L'ampleur de la traque aux évadés fiscaux et à ceux qui les ont aidés, menée par les Etats-Unis, inquiète certains cadres et employés des banques suisses, qui n'osent plus quitter le pays de peur d'être rattrapés par la justice américaine.
"Ils sont environ un millier (de banquiers suisses et d'autres qui ont travaillé directement avec des clients américains), qui craignent de voyager aux Etats-Unis ou même de quitter la Suisse", estime Martin Naville, le président de la Chambre de commerce Suisse-Etats-Unis.
L'avocat d'affaires Douglas Hornung partage cette estimation, soulignant que ceux qui travaillaient dans ces divisions des banques suisses "même à des niveaux subalternes, ont probablement peur de quitter la Suisse".
Les banques suisses sont soupçonnées d'avoir reçu des dizaines de milliards de dollars non déclarés de citoyens américains et certaines font aujourd'hui l'objet d'enquêtes de la justice américaine, même si maintenant elles refusent tout argent non déclaré au fisc.
Pour régler ce contentieux, la Suisse a récemment conclu un accord avec Washington qui met de facto fin à la longue tradition du secret bancaire, permettant aux banques de transmettre des informations sur les comptes détenus par des citoyens américains.
Beaucoup plus de données sur les personnes qui ont permis d'ouvrir ces comptes et de les gérer seront bientôt disponibles, permettant à la justice américaine d'intensifier la chasse aux complices d'évasion fiscale.
Les Etats-Unis n'ont pas rendu publique la liste des personnes poursuivies mais 24 banquiers seraient déjà inculpés et d'autres pourraient sans le savoir se retrouver sur les listes de recherche d'Interpol.
Il y a une semaine, Raoul Weil, 54 ans, ancien dirigeant de la branche gestion de fortune d'UBS, la première banque suisse, a été arrêté en Italie suite à un mandat international. Il a été inculpé par un grand jury fédéral en 2008 pour son rôle dans la supervision de ce service rendu à des Américains.

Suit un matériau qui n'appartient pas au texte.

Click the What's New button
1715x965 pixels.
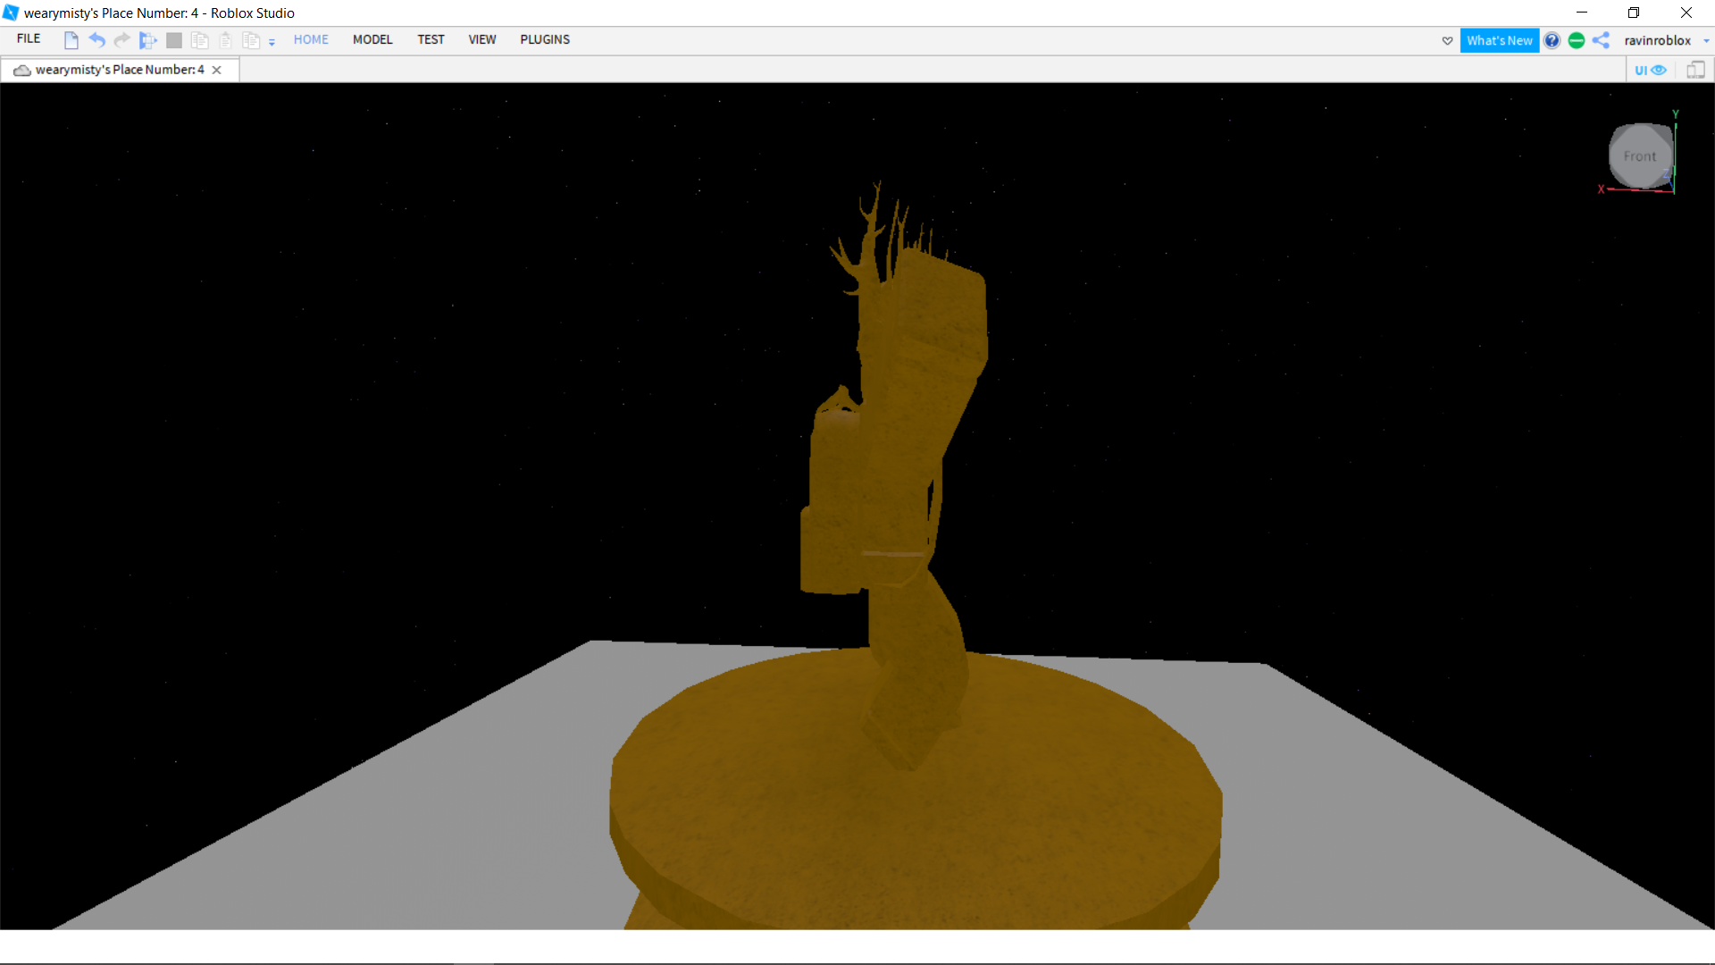pyautogui.click(x=1500, y=40)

Il est accusé d'avoir aidé avec d'autres à l'évasion fiscale de près de 20 milliards de dollars (15 milliards d'euros). Weil pensait probablement "qu'après toutes ces années les Etats-Unis ne le cherchaient plus et ne l'avaient pas inscrit sur les listes d'Interpol", remarque Douglas Hornung, "mais il avait tort". 'D'autres cadres de son niveau ne quittent pas la Suisse, ils ne le font pas".
Les banques suisses et leurs employés impliqués dans de telles transactions ont été avertis depuis plus d'un an et demi des risques de voyager mais l'arrestation de Weil va certainement accentuer les craintes de ces personnes, souligne l'avocat.
"Ils sont paranoïaques, et ce genre d'événements est vraiment inquiétant pour eux car personne ne peut leur garantir qu'ils ne risquent rien", affirme M. Hornung, indiquant avoir reçu avant les vacances plusieurs appels de banquiers inquiets de savoir s'ils pouvaient voyager ou non hors de Suisse.
Denise Chervet, secrétaire de l'Association suisse des employés de banques, relève cependant que "Weil n'est pas n'importe qui", estimant que les employés subalternes ont peu de soucis à se faire.
"Ce sont les employés qui se rendaient régulièrement aux Etats-Unis pour rencontrer des clients ou ceux qui géraient des fortunes non fiscalisées d'un montant très élevé, de plus d'un million de dollars, qui doivent être inquiets", a-t-elle déclaré à l'AFP.
Elle admet que l'association a mis en garde ceux qui peuvent craindre une inculpation, leur recommandant "de ne pas se rendre à l'étranger, en tout cas pas par avion et de ne pas aller dans les hôtels". Elle relève que cette inquiétude ne se limite pas aux gestionnaires de comptes d'Américains, elle concerne aussi ceux qui ont traité des avoirs non déclarés d'Allemands. "Pour l'Allemagne on sait qu'il y a certains employés qui font aussi attention", a affirmé Mme Chervet.
"Maintenant, je ne sors même plus de Zurich", a déclaré sous couvert d'anonymat au Matin Dimanche un banquier qui a découvert récemment que son nom avait été transmis aux autorités américaines.
Mais pour Martin Naville, qui a parlé à certains de ces banquiers, ils ne souffrent pas de paranoïa mais préfèrent appliquer le principe de précaution, "mieux vaut être à l'abri que désolé".